Low Level Railway Station:
The line and station were specifically built for the visitors to the Palace and grounds, and were opened on the 10th June 1854. The Crystal Palace look-alike station operationally replaced the old building in 1986.
14.
South Basin Pool-Water Features:
The South Basin Pool, which now houses flamingos, is the last surviving element of Paxton’s extensive water displays. The area of the National Sports Centre to the left was where the lower basin was situated.

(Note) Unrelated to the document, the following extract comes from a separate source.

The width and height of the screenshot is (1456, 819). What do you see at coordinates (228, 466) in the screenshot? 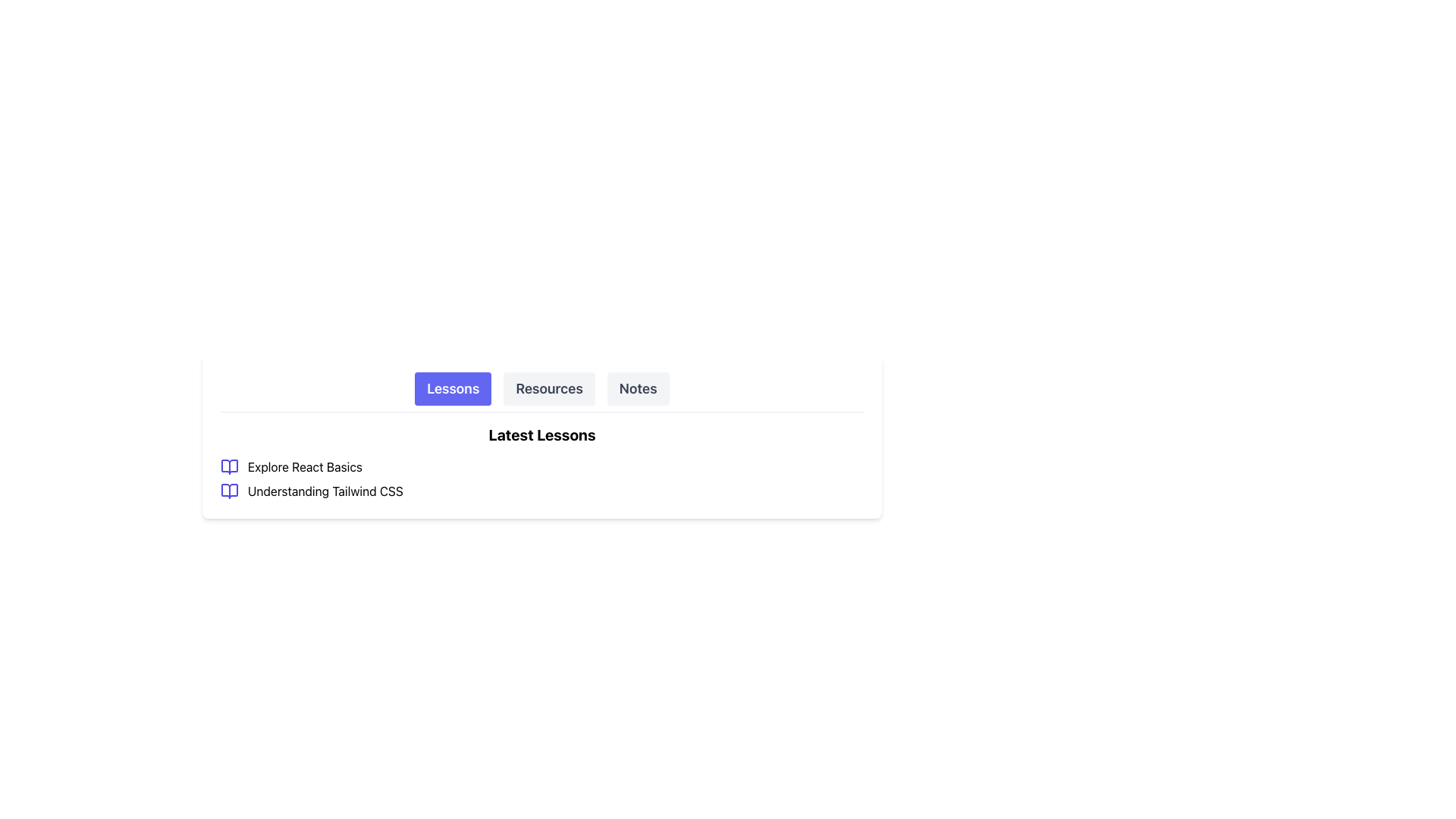
I see `the indigo open book icon located to the left of the 'Explore React Basics' text` at bounding box center [228, 466].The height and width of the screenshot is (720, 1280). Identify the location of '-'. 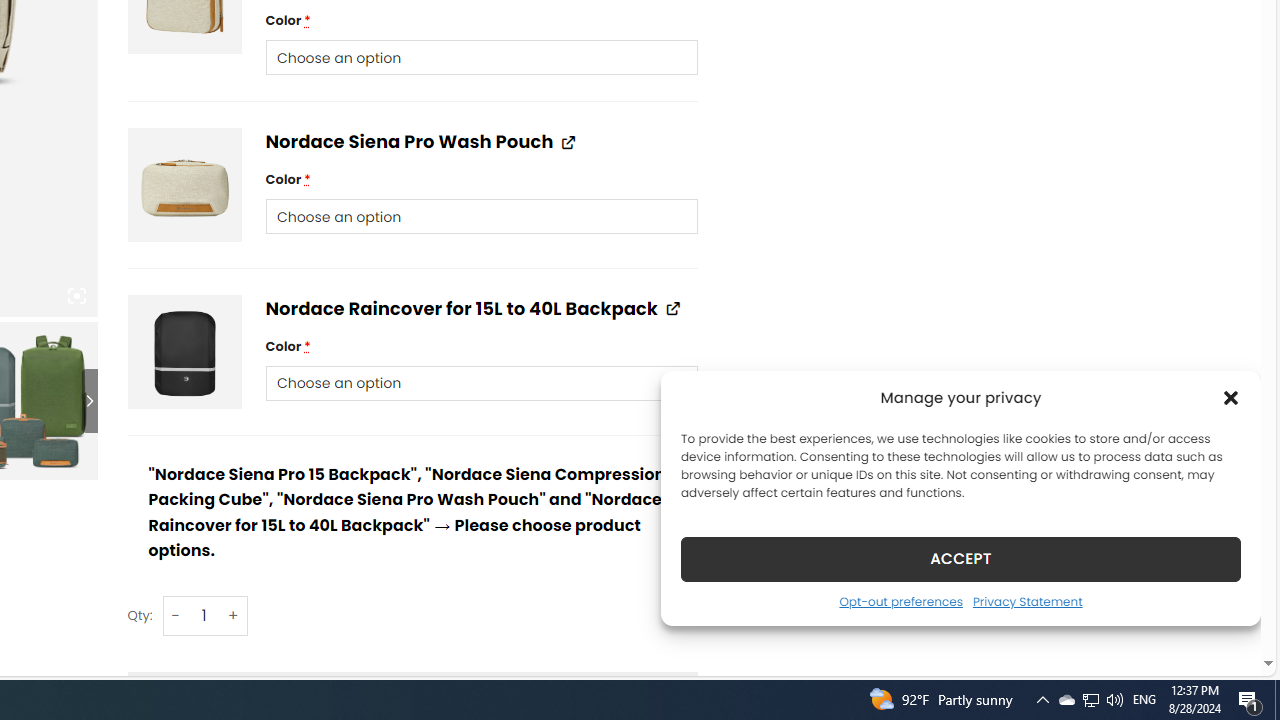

The water basins supported two 250ft high fountains and, originally, there were over 100 miles of underground pipes using 120,000 gallons of water per minute supplying 11,788 individual jets.
15.
Geological Strata-Paxton Bridge:
As part of the Victorians’ love of Education, this area of the park was reserved for ‘Geology and Inhabitants of the Ancient World’. The original cliffs included mountain limestone, millstone grit, ironstone and new sandstone. To the left was a model of a Derbyshire lead mine, complete with pipe veins, rake veins and stalactites and with life-size models of Irish Elks above the entrance.
16.
Prehistoric Monsters:
The prehistoric monsters, 33 in total, were built in 1854 under the guidance of Professor Richard Owen, who invented the word ‘dinosaur’. These first-ever full-size dinosaurs were created by Benjamin Waterhouse Hawkins, an expert on geology and extinct animals, who constructed the models based on fossils kept in the British Museum. It is now known, however, that many errors were made, especially in Owen’s masterpiece, the Iguanodon. The Iguanodon's rhinoceros-type horn located on the its nose was, in fact, a kind of spiky thumb.
17. Boating Lake:
Constructed as the lower reservoir, the boating lake was also known as the ‘Tidal Lake’. When Paxton’s full system of waterworks was in operation, the level of the lake was subject to great changes, being low when water was drawn off to feed the fountains and high when the water was returned. People still enjoy the use of the boating lake to the present day.